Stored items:
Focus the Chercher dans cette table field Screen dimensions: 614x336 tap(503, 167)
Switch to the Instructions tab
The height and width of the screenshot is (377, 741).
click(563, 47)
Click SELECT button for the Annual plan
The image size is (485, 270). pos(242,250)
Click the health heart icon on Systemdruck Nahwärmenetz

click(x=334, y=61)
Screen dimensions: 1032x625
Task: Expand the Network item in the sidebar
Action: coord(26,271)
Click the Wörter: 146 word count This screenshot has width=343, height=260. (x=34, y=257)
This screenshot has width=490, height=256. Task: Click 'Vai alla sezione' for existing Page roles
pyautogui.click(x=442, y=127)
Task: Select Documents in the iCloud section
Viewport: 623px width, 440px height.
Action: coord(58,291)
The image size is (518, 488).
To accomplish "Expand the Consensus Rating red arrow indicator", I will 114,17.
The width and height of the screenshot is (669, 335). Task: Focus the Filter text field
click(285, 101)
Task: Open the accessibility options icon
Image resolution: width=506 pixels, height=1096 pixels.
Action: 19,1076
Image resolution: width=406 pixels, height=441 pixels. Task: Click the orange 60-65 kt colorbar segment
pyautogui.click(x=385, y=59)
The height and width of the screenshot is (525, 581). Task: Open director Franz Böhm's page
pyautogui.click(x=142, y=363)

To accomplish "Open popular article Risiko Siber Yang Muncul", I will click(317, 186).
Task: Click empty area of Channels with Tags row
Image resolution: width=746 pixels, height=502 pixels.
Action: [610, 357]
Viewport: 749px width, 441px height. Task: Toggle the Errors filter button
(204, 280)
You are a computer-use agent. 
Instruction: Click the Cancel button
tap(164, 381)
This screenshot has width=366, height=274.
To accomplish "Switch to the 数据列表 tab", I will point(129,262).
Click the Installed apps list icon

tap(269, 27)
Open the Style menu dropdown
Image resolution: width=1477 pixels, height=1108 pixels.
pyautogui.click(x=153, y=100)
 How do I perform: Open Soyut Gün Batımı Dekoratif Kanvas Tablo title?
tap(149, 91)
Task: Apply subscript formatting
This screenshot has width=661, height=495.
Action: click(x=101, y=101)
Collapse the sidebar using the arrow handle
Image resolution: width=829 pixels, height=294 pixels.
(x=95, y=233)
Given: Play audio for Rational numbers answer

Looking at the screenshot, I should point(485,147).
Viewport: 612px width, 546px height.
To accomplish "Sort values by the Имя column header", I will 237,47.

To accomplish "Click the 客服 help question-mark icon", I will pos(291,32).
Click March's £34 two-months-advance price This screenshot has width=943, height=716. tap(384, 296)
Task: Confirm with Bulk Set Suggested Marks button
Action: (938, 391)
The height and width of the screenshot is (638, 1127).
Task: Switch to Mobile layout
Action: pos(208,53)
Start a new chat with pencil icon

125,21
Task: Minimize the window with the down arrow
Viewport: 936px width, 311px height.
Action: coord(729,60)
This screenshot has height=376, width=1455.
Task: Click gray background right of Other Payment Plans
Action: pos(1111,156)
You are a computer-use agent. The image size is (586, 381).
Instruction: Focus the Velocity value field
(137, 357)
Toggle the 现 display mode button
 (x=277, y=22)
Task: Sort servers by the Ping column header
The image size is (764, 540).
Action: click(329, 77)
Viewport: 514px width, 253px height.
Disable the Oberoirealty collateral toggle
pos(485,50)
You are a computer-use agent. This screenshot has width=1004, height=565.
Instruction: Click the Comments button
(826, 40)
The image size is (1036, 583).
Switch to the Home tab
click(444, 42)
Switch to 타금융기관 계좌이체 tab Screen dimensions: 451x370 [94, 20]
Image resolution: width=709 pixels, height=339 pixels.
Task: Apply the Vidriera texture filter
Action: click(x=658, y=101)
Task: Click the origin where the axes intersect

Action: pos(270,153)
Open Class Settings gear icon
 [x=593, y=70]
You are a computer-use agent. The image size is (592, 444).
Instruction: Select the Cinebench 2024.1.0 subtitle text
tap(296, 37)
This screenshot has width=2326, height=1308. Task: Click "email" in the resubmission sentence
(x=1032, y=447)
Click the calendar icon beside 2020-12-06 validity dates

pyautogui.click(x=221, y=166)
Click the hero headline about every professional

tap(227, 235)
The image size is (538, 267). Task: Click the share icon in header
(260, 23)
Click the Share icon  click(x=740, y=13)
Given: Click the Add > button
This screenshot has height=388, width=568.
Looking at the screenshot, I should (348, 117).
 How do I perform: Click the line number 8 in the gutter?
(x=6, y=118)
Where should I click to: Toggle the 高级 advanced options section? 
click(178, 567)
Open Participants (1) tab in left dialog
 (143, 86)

Task item: Every line of the records should be reproduced exactly.

Written response:
Focus the Chercher dans cette table field Screen dimensions: 614x336 tap(503, 167)
Switch to the Instructions tab
The height and width of the screenshot is (377, 741).
click(563, 47)
Click SELECT button for the Annual plan
The image size is (485, 270). pos(242,250)
Click the health heart icon on Systemdruck Nahwärmenetz

click(x=334, y=61)
Screen dimensions: 1032x625
Task: Expand the Network item in the sidebar
Action: coord(26,271)
Click the Wörter: 146 word count This screenshot has width=343, height=260. (x=34, y=257)
This screenshot has width=490, height=256. Task: Click 'Vai alla sezione' for existing Page roles
pyautogui.click(x=442, y=127)
Task: Select Documents in the iCloud section
Viewport: 623px width, 440px height.
Action: coord(58,291)
The image size is (518, 488).
To accomplish "Expand the Consensus Rating red arrow indicator", I will 114,17.
The width and height of the screenshot is (669, 335). Task: Focus the Filter text field
click(285, 101)
Task: Open the accessibility options icon
Image resolution: width=506 pixels, height=1096 pixels.
Action: 19,1076
Image resolution: width=406 pixels, height=441 pixels. Task: Click the orange 60-65 kt colorbar segment
pyautogui.click(x=385, y=59)
The height and width of the screenshot is (525, 581). Task: Open director Franz Böhm's page
pyautogui.click(x=142, y=363)

To accomplish "Open popular article Risiko Siber Yang Muncul", I will click(317, 186).
Task: Click empty area of Channels with Tags row
Image resolution: width=746 pixels, height=502 pixels.
Action: [610, 357]
Viewport: 749px width, 441px height. Task: Toggle the Errors filter button
(204, 280)
You are a computer-use agent. 
Instruction: Click the Cancel button
tap(164, 381)
This screenshot has width=366, height=274.
To accomplish "Switch to the 数据列表 tab", I will point(129,262).
Click the Installed apps list icon

tap(269, 27)
Open the Style menu dropdown
Image resolution: width=1477 pixels, height=1108 pixels.
pyautogui.click(x=153, y=100)
 How do I perform: Open Soyut Gün Batımı Dekoratif Kanvas Tablo title?
tap(149, 91)
Task: Apply subscript formatting
This screenshot has width=661, height=495.
Action: click(x=101, y=101)
Collapse the sidebar using the arrow handle
Image resolution: width=829 pixels, height=294 pixels.
(x=95, y=233)
Given: Play audio for Rational numbers answer

Looking at the screenshot, I should point(485,147).
Viewport: 612px width, 546px height.
To accomplish "Sort values by the Имя column header", I will 237,47.

To accomplish "Click the 客服 help question-mark icon", I will pos(291,32).
Click March's £34 two-months-advance price This screenshot has width=943, height=716. tap(384, 296)
Task: Confirm with Bulk Set Suggested Marks button
Action: (938, 391)
The height and width of the screenshot is (638, 1127).
Task: Switch to Mobile layout
Action: pos(208,53)
Start a new chat with pencil icon

125,21
Task: Minimize the window with the down arrow
Viewport: 936px width, 311px height.
Action: coord(729,60)
This screenshot has height=376, width=1455.
Task: Click gray background right of Other Payment Plans
Action: pos(1111,156)
You are a computer-use agent. The image size is (586, 381).
Instruction: Focus the Velocity value field
(137, 357)
Toggle the 现 display mode button
 (x=277, y=22)
Task: Sort servers by the Ping column header
The image size is (764, 540).
Action: click(329, 77)
Viewport: 514px width, 253px height.
Disable the Oberoirealty collateral toggle
pos(485,50)
You are a computer-use agent. This screenshot has width=1004, height=565.
Instruction: Click the Comments button
(826, 40)
The image size is (1036, 583).
Switch to the Home tab
click(444, 42)
Switch to 타금융기관 계좌이체 tab Screen dimensions: 451x370 [94, 20]
Image resolution: width=709 pixels, height=339 pixels.
Task: Apply the Vidriera texture filter
Action: click(x=658, y=101)
Task: Click the origin where the axes intersect

Action: pos(270,153)
Open Class Settings gear icon
 [x=593, y=70]
You are a computer-use agent. The image size is (592, 444).
Instruction: Select the Cinebench 2024.1.0 subtitle text
tap(296, 37)
This screenshot has width=2326, height=1308. Task: Click "email" in the resubmission sentence
(x=1032, y=447)
Click the calendar icon beside 2020-12-06 validity dates

pyautogui.click(x=221, y=166)
Click the hero headline about every professional

tap(227, 235)
The image size is (538, 267). Task: Click the share icon in header
(260, 23)
Click the Share icon  click(x=740, y=13)
Given: Click the Add > button
This screenshot has height=388, width=568.
Looking at the screenshot, I should (348, 117).
 How do I perform: Click the line number 8 in the gutter?
(x=6, y=118)
Where should I click to: Toggle the 高级 advanced options section? 
click(178, 567)
Open Participants (1) tab in left dialog
 (143, 86)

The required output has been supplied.